Talkie walkie

Air

par Filipe Francisco Carreira le 21/03/2004

Note: 8.0    
Morceaux qui Tuent
Venus
Run
Surfing on a rocket
Alone in Kyoto


Enregistré à Paris et produit en partie à Los Angeles sous la houlette de Nigel Godrich (Radiohead, Beck…), "Talkie walkie" constitue le dernier tome des aventures sonores du groupe français le plus populaire à l'étranger. Dans un contexte actuel particulièrement tumultueux, tant au niveau international (guerre en Irak, terrorisme) que national (chômage, Raffarin) ou local (cheveux gras, démangeaisons), le parti pris rêveur et détaché de Air peut dérouter, voire irriter. Adeptes de la conquête spatiale ("Venus"), Jean-Benoît Dunckel et Nicolas Godin s'offrent le luxe de surfer sur des fusées ("Surfing on a rocket") et de chanter l'insouciance. Cet humour décalé et cette (bonne) humeur planante font pourtant et de manière incontestable partie du charme des deux Versaillais qui essaient ici et le plus naturellement du monde de jouer une musique qui rend heureux.

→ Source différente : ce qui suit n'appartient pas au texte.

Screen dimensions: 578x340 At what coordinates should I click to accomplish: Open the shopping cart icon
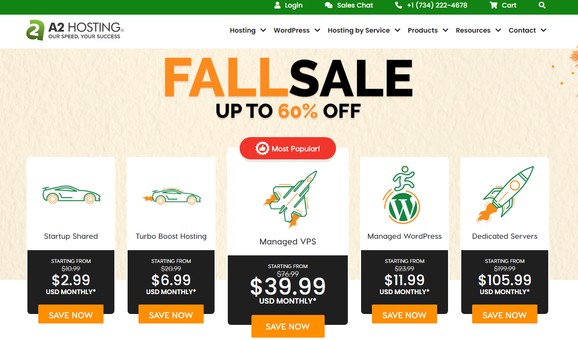(493, 6)
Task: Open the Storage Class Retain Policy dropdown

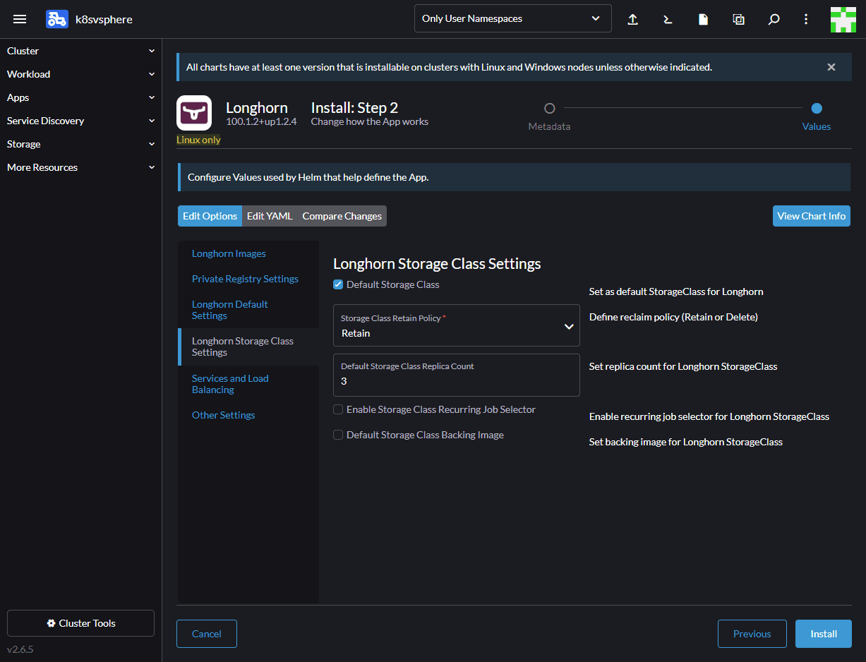Action: click(456, 326)
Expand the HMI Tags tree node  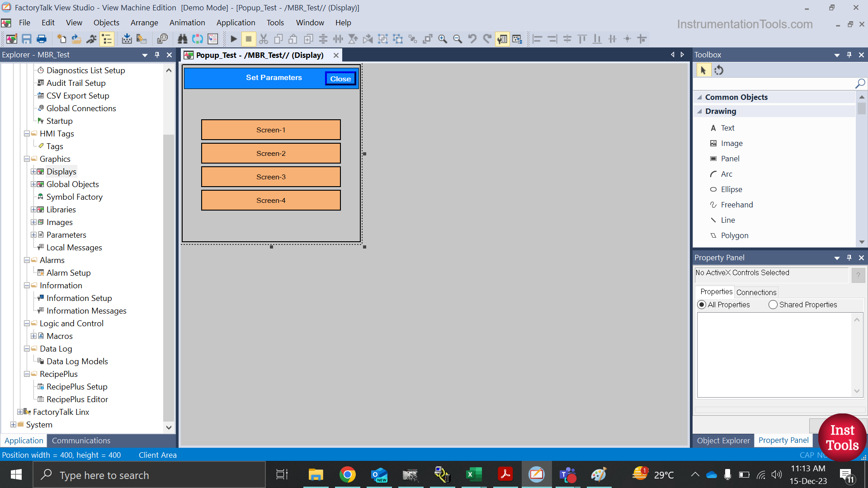(27, 132)
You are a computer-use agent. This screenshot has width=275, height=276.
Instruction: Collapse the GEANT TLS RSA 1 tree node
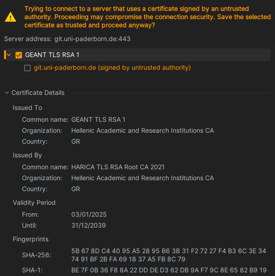click(x=9, y=55)
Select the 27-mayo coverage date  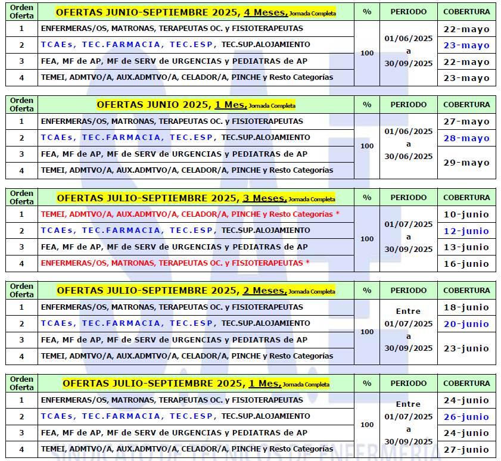point(466,122)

L'objectif est simple mais difficile à atteindre. Car il ne s'agit pas nécessairement de faire danser mais de transmettre un sentiment de bien-être, de diffuser une onde de plaisir et de douceur sans tomber dans les travers de la musique de relaxation prisée par les instituts Yves Rocher. Dès le premier morceau, le voluptueux "Venus" et ses nappes de synthé envoûtantes, le groupe semble sur la bonne voie. Il poursuit avec "Cherry blossom girl" dans lequel une guitare acoustique égrène des arpèges hypnotiques et des chœurs féminins prolongent un rêve qui tient de la caresse : Air a peut être enregistré son disque le plus sensuel à ce jour, à la fois tendrement charnel et délicieusement irréel. L'impression de flotter dans les airs, de voler au-dessus des villes en furie, de deviner la cacophonie des routes embouteillées et des cadres pressés ("Universal traveler") le dispute à celle de nager en apnée. Aussi à l'aise dans les airs et dans l'espace que sous l'eau, Air compose la bande-son d'une rencontre furtive entre l'équipage de "Cosmos 1999" et "L'homme de l'Atlantide" - "Run". Nul ne sait si Patrick Duffy réussit à se faire de nouveaux amis mais il est réjouissant de voir ceux qui, sur le glacial "10 000 hz legend", restaient cloîtrés dans leur navette en descendre et participer aux débats, marcher le long de la Mer de la Tranquillité et fumer la pipe.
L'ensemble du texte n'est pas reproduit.